Extract to read>
--------------------------------
The 'cup of the swan' and the Guy of Warwick paraphernalia represent the Beauchamps' long history of appropriating chivalric romance in the interests of self-promotion. (4) The swan cup alludes to the legend of the Knight of the Swan, known throughout Europe, associated with more than one noble family, and represented in English literary tradition by the late fourteenth-century verse romance Chevelere Assigne. (5) But the bears and ragged staves, the sword and armour of Guy of Warwick, were the peculiar property of the Beauchamp earls of Warwick. (6) After the Beauchamps acquired the earldom in 1268, they evidently considered themselves heirs of the local legend: that of Guy of Warwick, whose exploits were the subject of a thirteenth-century Anglo-Norman romance and numerous later works in English, including the three-part romance preserved in the Auchinleck manuscript. (7) William Beauchamp IV, the first Beauchamp Earl of Warwick (earl 1268-98), named his son and heir Guy, a name that had not previously been in the family, thus creating a historical Guy of Warwick in obvious imitation of his legendary predecessor. Guy Beauchamp I, Earl of Warwick 1298--1315, included, among a collection of books donated to Bordesley Abbey in 1305, 'Un Volum del Romaunce de Gwy, e de la Reygne tut enterement'. (8) An early fourteenth-century drinking bowl shows a knight killing a dragon in the presence of a lion, a reference to an episode in the romance of Guy of Warwick--but the knight on the bowl bears the Beauchamp arms. (9) Thomas Beauchamp I, Earl of Warwick 1315-69, named his first son Guy, after the hero; his second son Thomas, presumably after himself; and his third son Reynbrun, after the son of the legendary Guy. His grandson Richard, therefore, was continuing family traditions when he established a chantry at Guyscliff in Warwickshire, where his legendary ancestor was supposed to have lived as a hermit in his last years, and placed in the chapel of St Mary Magdalene at Guyscliff a larger-than-life statue of Guy of Warwick, dressed not as a hermit but as a knight. (10)
Earl Richard's eagerness to transform fiction into artefacts was perhaps appropriate to a man who was also a literary patron and book collector, as were other members of his family. (11) The book producer John Shirley was his retainer as early as 1403, and served as his secretary for many years. Shirley produced for his patron London, British Library, Additional MS 16165--which includes, along with Chaucer's Boethius, Edward of York's Master of Game, and numerous Lydgate lyrics, a virelai composed by Richard Beauchamp for his second wife, Isabella Despenser. We can be reasonably certain, as well, that the earl owned London, British Library, MS Additional 24194, a copy of Trevisa's Polychronicon; and Paris, Bibliotheque nationale de France, MS fr. 831, a collection of poems by Froissart. These books must have been representative of a much larger collection, for the Beauchamps actively commissioned literary work. Earl Richard's first wife, Elizabeth Berkeley, daughter of the important literary patron Thomas, Lord Berkeley, herself commissioned John Walton's 1410 translation of Boethius. His second wife, Isabella Despenser, commissioned John Lydgate's Fifteen Joys of Our Lady. London, British Library, MS Harley 7333 credits the Beauchamp family with commissioning three Lydgate poems: (12) Richard Beauchamp for The Lives of St Edmund and St Fremund and for 'The title and pedigree of Henry VI', and Richard's eldest daughter Margaret, Countess of Shrewsbury, for Lydgate's version of the Guy of Warwick story; the prologue attached to Lydgate's Guy in this manuscript describes its subject as 'the lyf of pat moste worthy knyght Guy of warwike of whos bloode shee [i.e. Margaret] is lyneally descendid'. (13)
--------------------------------
Dataset content>
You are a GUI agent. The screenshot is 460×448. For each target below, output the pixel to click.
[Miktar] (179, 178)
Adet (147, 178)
--------------------------------
Objective>
According to the passage on the Beauchamp earls of Warwick, who commissioned John Walton's 1410 translation of Boethius?

Written answer>
Elizabeth Berkeley, Earl Richard's first wife, commissioned it.